Le D600 propose bien évidemment un mode D-Lighting pour optimiser le rendu des détails dans les situations de fort contraste. Rien de neuf en la matière, alors que l’on aurait pu s’attendre à quelques innovations permettant de jouer sur le résultat final de l’image.

Comme sur la plupart des boîtiers reflex, le menu propose l’accès à divers modes « Picture Controls » permettant de personnaliser les réglages d’accentuation, de saturation ou de teinte. Le D600 offre par ailleurs 19 (!) modes scènes, des ensembles de réglages programmés pour offrir à l’utilisateur novice le meilleur résultat possible selon le type de prise de vue.

Edition intégrée des images

Le D600 ne fait pas l’impasse sur les fonctions d’édition d’images intégrées. Si ce type de traitement est peu intéressant pour l’utilisateur expert qui préfèrera de loin utiliser un logiciel de traitement d’image sur son ordinateur, le photographe moins expérimenté pourra se prêter facilement à nombre de manipulations :

  • correction des yeux rouges et de l’équilibre colorimétrique,
  • D-lighting,
  • redimensionnement,
  • traitement RAW,
  • filtres (Skylight, Filtre étoiles, Miniature, Coloriage, Dessin couleur et Couleur sélective),
  • retouche rapide : Contrôle de la distorsion, Perspective, Redresser et Fisheye,
  • modification des vidéos en désignant un point de départ et de fin du clip vidéo afin de l’enregistrer plus efficacement.

Accessoires

Nikon propose en option une poignée-alimentation MB-D14 : elle s’adapte à plusieurs accumulateurs (y compris les piles AA) ainsi qu’à l’accumulateur Li-ion rechargeable Nikon EN-EL15. La poignée MB-D14 possède son déclencheur dédié et sa propre molette de commande pour déclencher plus facilement lorsque l’appareil photo est à la verticale.

Premier avis sur le Nikon D600

Si nous n’avons pu prendre encore en mains le Nikon D600, ce qui ne saurait tarder, force est de constater que Nikon propose un modèle expert au format FX qui se veut bien plus abordable que le grand frère D800. Pratiquement 1000 euros séparent les deux modèles et ce ne sont pas les 36Mp du D800 qui manqueront à la plupart des photographes en quête d’un boîtier FX abordable.

Le D600 dispose d’une fiche technique qui fait néanmoins de lui un vrai modèle expert sans pour autant lui permettre de tutoyer les performances extrêmes des modèles pros. L’autofocus est en retrait par rapport au D700, la construction moins robuste, seule la définition plus importante du capteur et l’apparition d’un mode vidéo très évolué permettent de faire la différence. L’écran arrière non orientable et non tactile reste très classique.

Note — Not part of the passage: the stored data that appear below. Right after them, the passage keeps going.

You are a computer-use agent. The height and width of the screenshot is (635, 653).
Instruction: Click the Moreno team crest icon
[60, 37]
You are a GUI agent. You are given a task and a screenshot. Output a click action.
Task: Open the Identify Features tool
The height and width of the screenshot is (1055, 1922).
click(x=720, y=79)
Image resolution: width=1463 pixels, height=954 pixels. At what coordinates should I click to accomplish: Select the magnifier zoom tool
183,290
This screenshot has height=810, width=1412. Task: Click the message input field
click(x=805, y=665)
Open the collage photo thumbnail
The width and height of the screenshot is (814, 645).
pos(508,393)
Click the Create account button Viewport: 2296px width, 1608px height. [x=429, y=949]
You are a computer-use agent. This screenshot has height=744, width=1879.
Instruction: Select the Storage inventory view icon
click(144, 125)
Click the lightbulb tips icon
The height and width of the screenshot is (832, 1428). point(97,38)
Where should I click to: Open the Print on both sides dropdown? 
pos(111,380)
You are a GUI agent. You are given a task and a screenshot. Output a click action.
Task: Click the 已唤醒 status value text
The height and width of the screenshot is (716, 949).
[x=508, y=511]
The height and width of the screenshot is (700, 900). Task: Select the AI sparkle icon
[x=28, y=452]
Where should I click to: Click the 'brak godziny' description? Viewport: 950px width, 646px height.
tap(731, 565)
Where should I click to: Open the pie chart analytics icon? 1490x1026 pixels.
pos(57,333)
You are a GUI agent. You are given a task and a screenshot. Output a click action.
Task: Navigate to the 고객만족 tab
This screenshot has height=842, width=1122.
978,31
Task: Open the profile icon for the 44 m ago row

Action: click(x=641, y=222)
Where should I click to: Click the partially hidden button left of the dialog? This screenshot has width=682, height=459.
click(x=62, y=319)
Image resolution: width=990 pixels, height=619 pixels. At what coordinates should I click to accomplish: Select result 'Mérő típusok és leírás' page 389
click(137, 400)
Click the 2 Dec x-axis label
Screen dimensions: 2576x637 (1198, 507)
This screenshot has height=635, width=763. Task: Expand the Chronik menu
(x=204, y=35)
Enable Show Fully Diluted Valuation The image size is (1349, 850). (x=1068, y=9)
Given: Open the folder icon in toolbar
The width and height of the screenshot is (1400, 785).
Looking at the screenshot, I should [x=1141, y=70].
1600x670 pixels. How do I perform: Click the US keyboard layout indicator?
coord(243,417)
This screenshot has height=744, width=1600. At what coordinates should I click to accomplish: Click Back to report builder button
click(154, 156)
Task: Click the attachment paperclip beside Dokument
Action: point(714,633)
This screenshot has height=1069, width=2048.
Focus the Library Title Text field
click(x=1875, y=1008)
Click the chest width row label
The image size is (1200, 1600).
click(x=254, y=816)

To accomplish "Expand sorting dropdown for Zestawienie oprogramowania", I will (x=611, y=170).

Le D600 est un moyen d’accéder au format FX sans pour autant devoir investir dans un boîtier encore plus évolué (D800) ou plus robuste et performant (D4), tout en considérant que ce boîtier n’est pas le véritable remplaçant du Nikon D700 en terme de positionnement dans la gamme. Tout laisse à penser d’ailleurs désormais que le vide laissé par le D700 ne sera pas comblé et que Nikon a préféré repositionner sa gamme FX avec un modèle d’entrée de gamme expert et deux modèles pros aux usages distincts, les D800 et D4.

Nikon répond en partie aux souhaits de nombreux photographes désireux de disposer d’un modèle FX plus démocratique et abordable que les modèles pros récents, tout en pouvant continuer à utiliser leurs optiques. L’ensemble est cohérent, la définition suffisante, la gestion des basses lumières nécessite quelques tests préalables pour confirmer la justesse des choix techniques, le gabarit devrait assurer une prise en main satisfaisante.

Si le tarif de ce Nikon D600 arrive à passer rapidement sous la barre fatidique des 2000 euros, on peut s’attendre à un « prix de la rue » plus proche de 1800 euros d’ici à quelques mois, alors il devrait représenter un bon compromis pour la plupart des utilisateurs. Les photographes plus aguerris, à la recherche de performances supérieures en matière d’autofocus et/ou d’une meilleure définition, pouvant toujours se rabattre sur le Nikon D800 qui commence à se trouver en occasion à moins de 3000 euros.

Le Nikon D600 sera disponible dès le 18 septembre 2012 au prix public conseillé de 2099 euros boîtier nu et 2599 euros en kit avec l’objectif AF-S 24-85mm f3.5-4.5G VR.